— Только не ругайся. Не будь как папочка, — она плюхнулась на диван, одетый бордовой кожей.
— Хочешь сказать, что мы угнали виману? — мой взгляд снова прилип к ее голой, мокрой груди.
— Да! Разве это не здорово⁈ Вы, расслабьтесь, ваше сиятельство! — она потянулась к рычажку в форме головы ястреба и повернула его: загудел механизм, открывая створки шкафа справа от дивана. На полках в голубой подсветке поблескивали бутылки с ликерами, вином, шампанским и полугаром. Выше виднелись разноцветные упаковки со сладостями. — Не стесняйтесь, граф, я угощаю! Что будем пить? — и тут же озаботилась: — Бл*дь, когда у меня появятся свои деньги, я куплю себе такую виману! Папа сказал, что подарит к двадцатилетию «Фиби», но она же совсем маленькая! Там даже нормального дивана нет. И до двадцати лет х*й сколько ждать!
— Не боишься, что после сегодняшнего барон вовсе откажет в таком подарке, — поглядывая без интереса на бутылки в баре, я стоял перед выбором: прямо сейчас вернуть виману на стоянку и принести извинения Веселову или… Или продолжить этот вечер воплощать «гениальный план» госпожи Евстафьевой.
— Ну ты что, испугался? Или обиделся? Саш… Пожалуйста, — она вскочила с дивана и прижалась ко мне. — не надо бояться! Что здесь такого? Подумаешь, взяли виману покататься. Ну хочешь, дам тебе полапать мои груди? Сашенька… Понимаешь, если бы мы не угнали ее, то пришлось бы добираться к «Ржавке» на эрмике, а это так долго и скучно.
— Ладно, госпожа Евстафьева, придется осуществлять ваш план дальше, — согласился я, скромно воспользовавшись предложением баронессы, поводил пальцем по ее тверденькому соску и повернулся к бару.

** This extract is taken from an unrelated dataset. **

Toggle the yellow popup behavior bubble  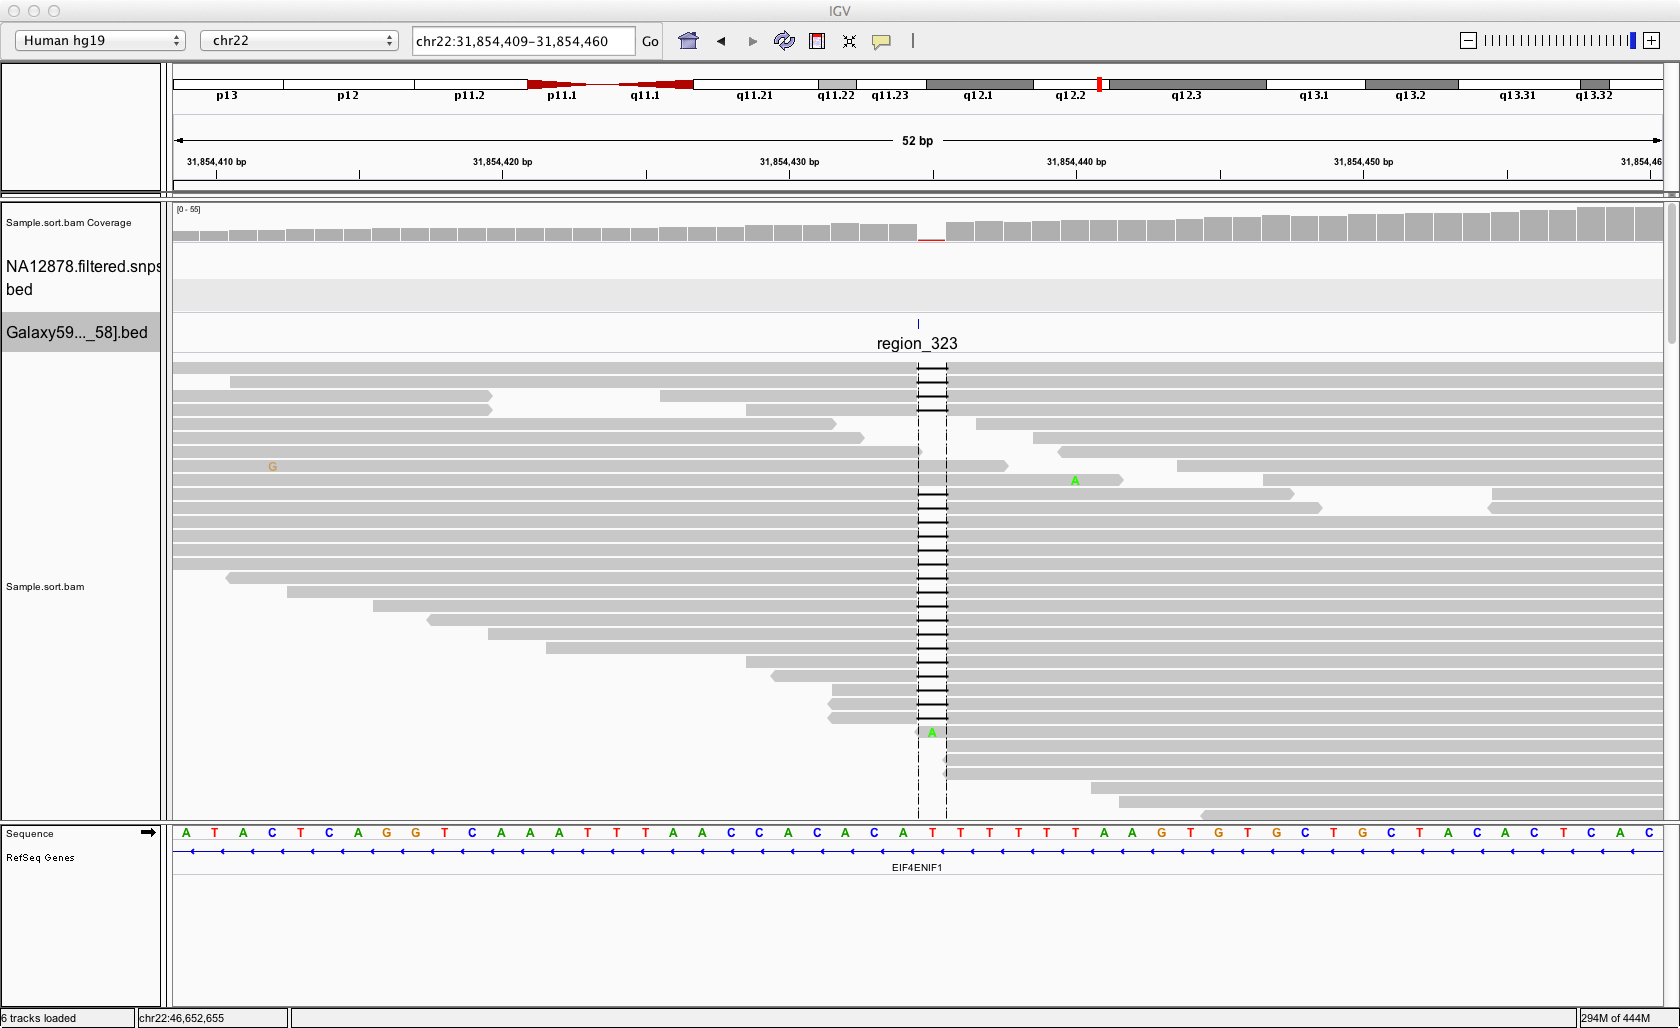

— Какой ты молодец! — она взвизгнула от восторга. — Мне бы еще помыться. Зря только ванну принимала. Все тело липнет. Даже между ног так, будто пять раз кончила. Слушай…
Она застыла, и я побоялся, что в этот редкий миг тишины в ее милой головке родится еще какой-нибудь гениальный план. Взяв початую бутылку с кубинским ромом, я налил немного в керамическую чашечку.
— И мне налей, — Талия подставила хрустальный бокал.
Ей я налил меньше, чем себе, опасаясь, что алкоголь может стать серьезным катализатором идей баронессы.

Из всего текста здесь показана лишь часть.